* begin TEXT *

At the very beginning we have Archie's xenophobia popping up (especially the sub-category ZOMG GIRLS WITH ACCENTS): Or you might have spelled it plihz or plizz or plihsz. However you spelled it, it wasn't Middle West or New England or Park Avenue or even East Side. It wasn't American, and naturally it irritated me a little.

Such a master of dialects! *g* And rigorous about distinguishing Park Avenue from the East Side, too...more evidence, as [personal profile] liviapenn has pointed out, of Archie's deep attachment to and knowledge of New York.

Interestingly, Archie's sensitivity to accents eventually gives us a pretty strong clue, if only to the fact that Zorka is a red herring. After the first page of the book, with its words from Carla like "pliz" and "Misturr" and "stoodies," he drops the phonetic spelling and we instead hear various people's accents in the structure of their dialogue. Madame Zorka, however, all the way through gets increasing amounts of exaggerated phonetic dialect--for instance, she doesn't say "Misturr," like Carla, but instead says "Ah, Meesturrr Gudwinnnn? Zees ees Madame Zorrrka." By the time we find out she's actually Pansy Bupp from Ottuma, Iowa, it's hard to be surprised. And oh, Pansy, you picked the worst person in the world to pretend to be a Yugoslavian refugee in front of. *g*

I quite enjoy Pansy's exit...she's whipping up the dramatics (even without Zee Axxxcennnt), and Wolfe has had it:

She flung out her hands. "Oh, can it be--can't this be--?" Her chin was quivering.
"Miss Bupp!" Wolfe thundered. "Don't you dare! Archie, get her out of here! Get her out of the house!"
"Zat weel be a plaizhoore," I said.

Hee! Oh, Archie. He knows how to cap a scene.

A TANTALIZING HELPING OF BACKSTORY

I love the bits in this book that give us glimpses of Wolfe's past, as well as hints toward his inner emotions.

Now, to start with, let me say that I usually stick to either a Watsonian or a Doylist framework, without mixing them--but having said that, here I note the undeniable Doylist fact that Stout was forced by his publisher in this one instance to say that Wolfe was born in America, even though in every other mention or implication of his backstory he was born in Montenegro, and it makes perfect sense that he would in fact be Montenegrin (I mean, just two books ago, we had him making a speech thanking the native-born black characters for letting him immigrate, for crying out loud). Because of that undeniable Doylist interference, I am happy to ignore this book's statement, and believe that Wolfe is lying or evading when he says he was born in the U.S. (Besides, it's not like he's under oath, and even if he were, he tells the truths he wants to tell. The person "Nero Wolfe" could be said to have been "born" in this country, after all, from the ashes of the Montenegrin he used to be. And, Doylistically, Rex Stout supports me in this, as his biographer says in the same book cited above: "Rex told me that even in 1939 Wolfe was irked by the FBI's consuming curiosity about the private business of law-abiding citizens. In consequence, Wolfe felt under no constraint to tell the truth about himself when interrogated by Stahl." So, you know...set a Doylist to catch a Doylist. *g*)

*dusts hands*

So anyway, here's what Wolfe says. To Carla and Neya:
"I carry this fat to insulate my feelings. They got too strong for me once or twice and I had that idea. If I had stayed lean and kept moving around I would have been dead long ago.

* end TEXT *
* begin AVAILABLE DATA *

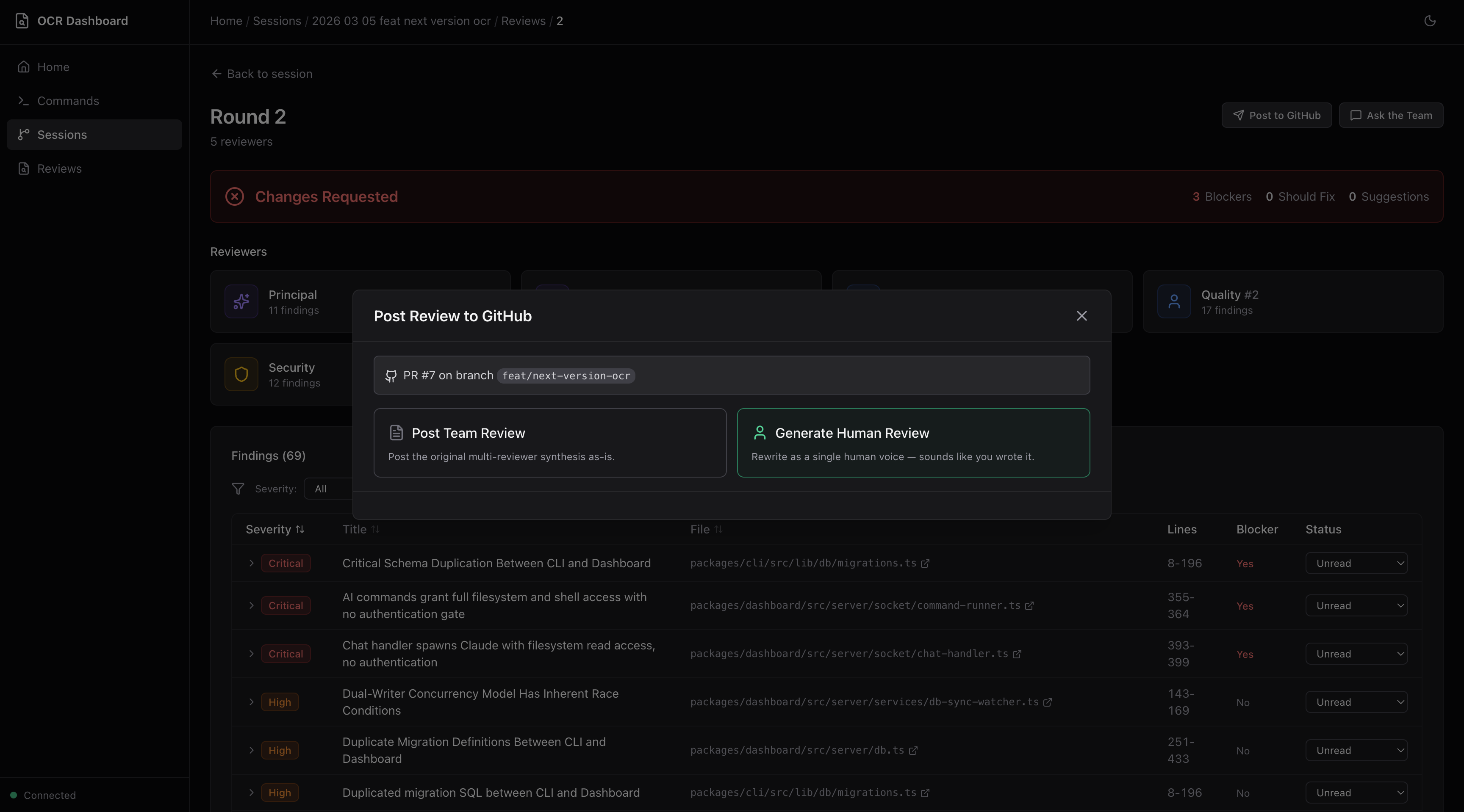Image resolution: width=1464 pixels, height=812 pixels.
Task: Select the Generate Human Review option
Action: click(913, 443)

* end AVAILABLE DATA *

- **GOAL**:
In the commentary on the Nero Wolfe book, who does Madame Zorka turn out to be? The listing is separate material, unrelated to the commentary above.

- **RESPONSE TO THE EXERCISE**:
She is actually Pansy Bupp from Ottuma, Iowa.